[Screenshot grounding data]
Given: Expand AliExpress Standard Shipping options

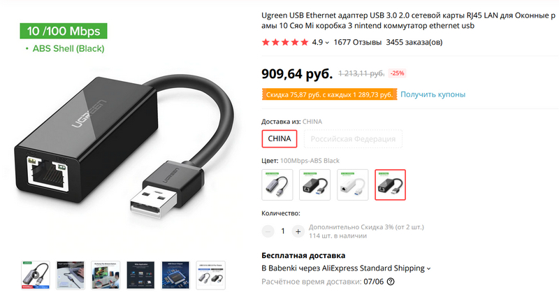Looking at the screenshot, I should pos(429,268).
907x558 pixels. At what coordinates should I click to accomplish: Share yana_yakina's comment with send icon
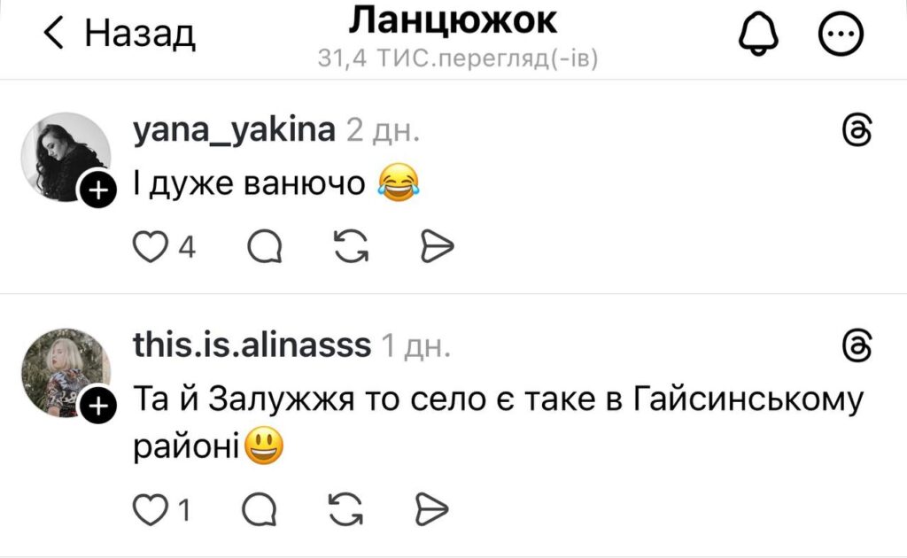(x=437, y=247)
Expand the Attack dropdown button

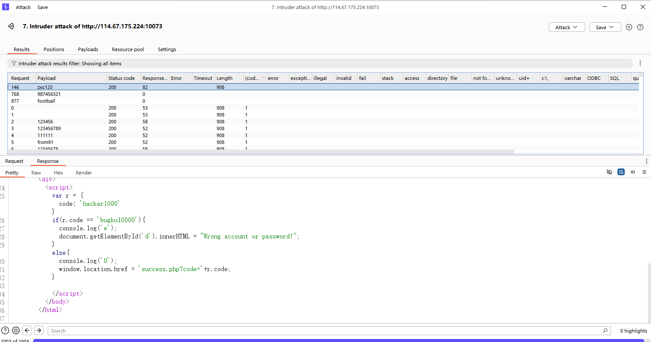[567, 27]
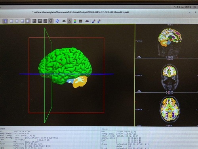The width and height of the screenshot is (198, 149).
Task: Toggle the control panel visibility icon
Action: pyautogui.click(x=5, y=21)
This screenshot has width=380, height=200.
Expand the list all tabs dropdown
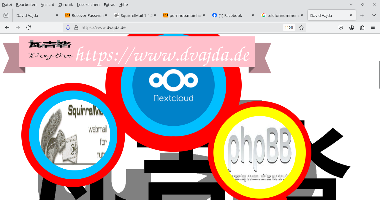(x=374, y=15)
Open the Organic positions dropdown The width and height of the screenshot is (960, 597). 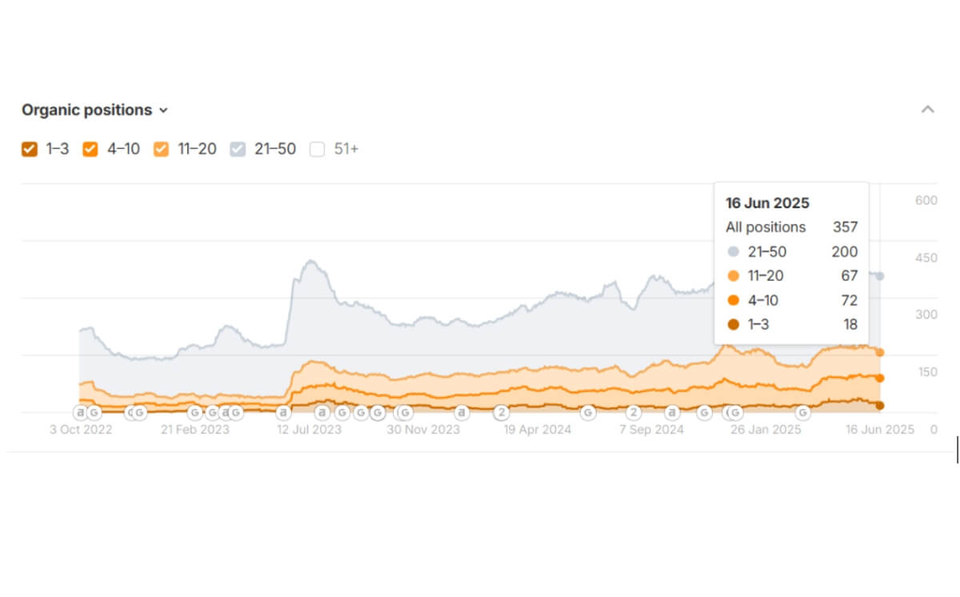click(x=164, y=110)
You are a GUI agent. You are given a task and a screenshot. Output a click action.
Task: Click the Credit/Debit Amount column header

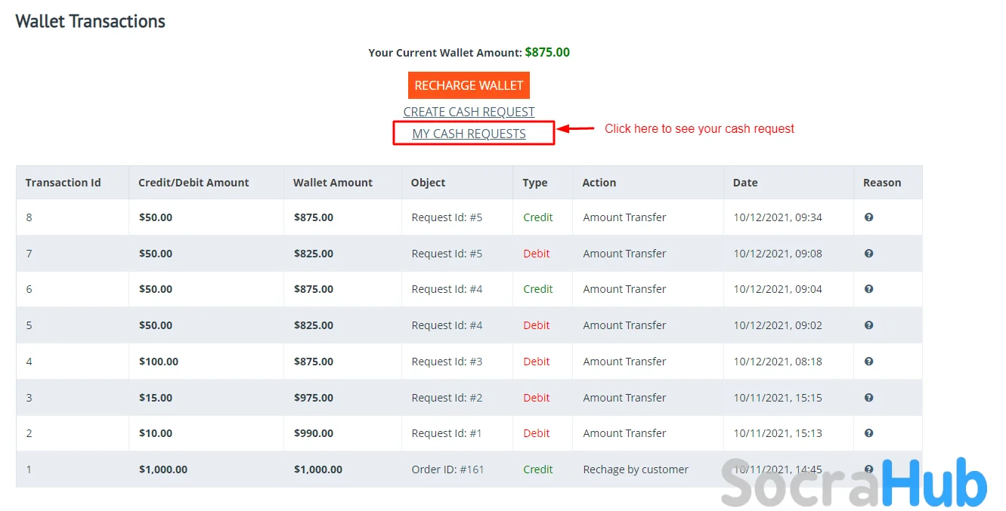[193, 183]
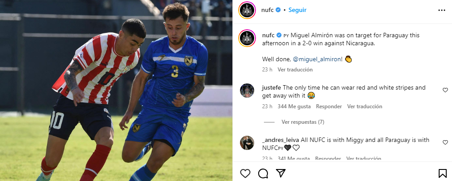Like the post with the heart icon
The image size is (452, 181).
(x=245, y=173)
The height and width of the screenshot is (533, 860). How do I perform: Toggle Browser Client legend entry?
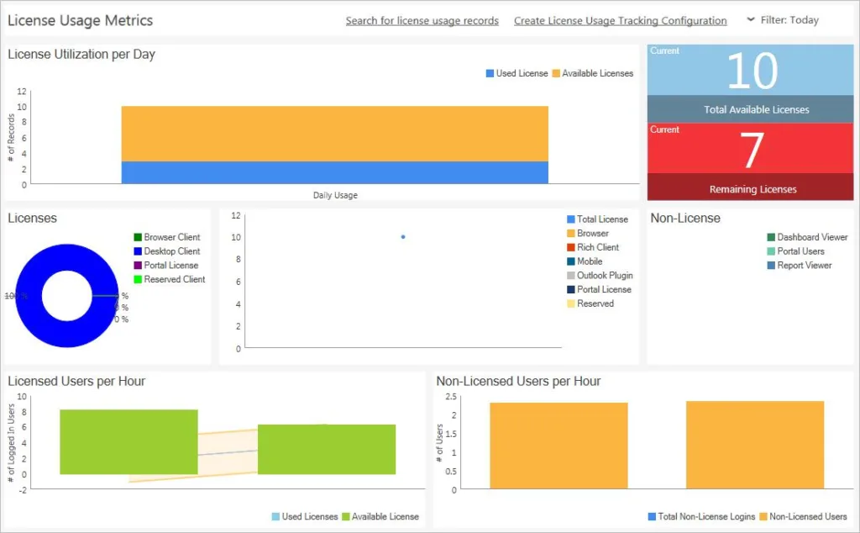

• What the task requires
Set down the records above exactly as written, beginning with the first line and ending with the line that contains "This screenshot has width=380, height=200.", and do not include pictures.

• Written answer
Given: Expand AliExpress Standard Shipping options

Looking at the screenshot, I should pos(429,268).
907x558 pixels. At what coordinates should I click to accomplish: Share yana_yakina's comment with send icon
(x=437, y=247)
Expand the Attack dropdown button

[567, 27]
The width and height of the screenshot is (198, 149).
Task: Toggle the control panel visibility icon
Action: pyautogui.click(x=5, y=21)
This screenshot has width=380, height=200.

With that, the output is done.